Washington also received production from Matt Ioannidis, 24, another young defensive lineman. The Temple product was chosen in the fifth round of the 2016 draft and had a breakthrough season in 2017 with 4.5 sacks. He already has three in three games this season and has a forced fumble and fumble recovery. Even though he only played 18 snaps (26 percent), Ioannidis contributed. Funny what happens when a team injects youth into the lineup.

The Redskins drafted 181 players between 1992 and when they took Ioannidis in 2016. Only 15 of those players (8 percent) in that 24-year period were defensive linemen. Only Lang was a first-round pick, chosen No. 17 overall in 1997 like Allen, and only Shane Collins (1992) and Jarvis Jenkins (2011) were second rounders. The other 12 players were drafted in the fourth round or later or in the NFL’s supplemental draft.

Washington drafted another defensive lineman in the fifth round this season when it took Virginia Tech’s Tim Settle.
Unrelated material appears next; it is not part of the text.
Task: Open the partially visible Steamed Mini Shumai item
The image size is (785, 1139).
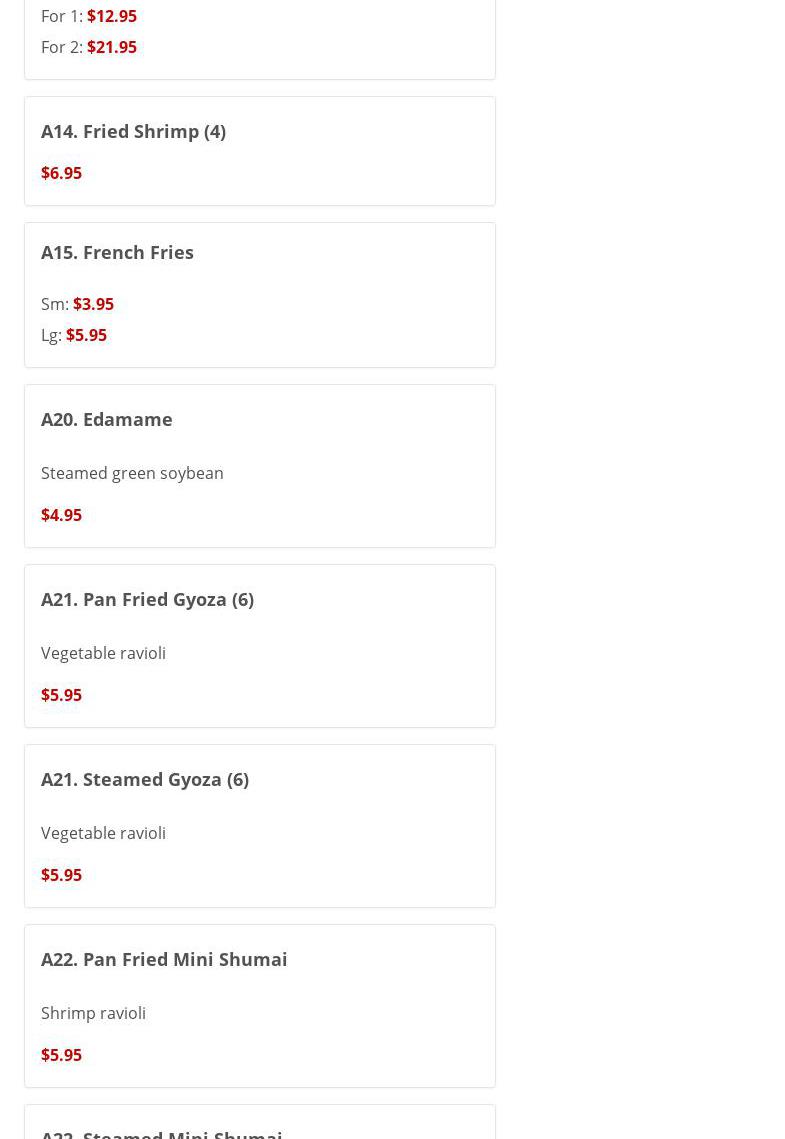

He didn’t play a defensive snap against the Packers. Then again, neither did Hood, the lone veteran on the NFL’s youngest defensive line. That might not change much for a while.

“I hope so and we’re not down on anybody else,” Gruden said. “But I think those two guys are special guys and they need to be on the field. We have some other guys that can play without a doubt, but those two guys are first rounders and very talented, so the more they play the better they get.”

Ěýis a senior staff writer and co-founder of The Sports Capitol. He is also an award-winning multimedia journalist, who has covered the Redskins, Capitals and Nationals for the Washington Examiner, Washington Times and 106.7 The Fan and major events like the Super Bowl, NCAA basketball tournament, Stanley Cup playoffs, NBA playoffs, NFL Combine and NFL Draft.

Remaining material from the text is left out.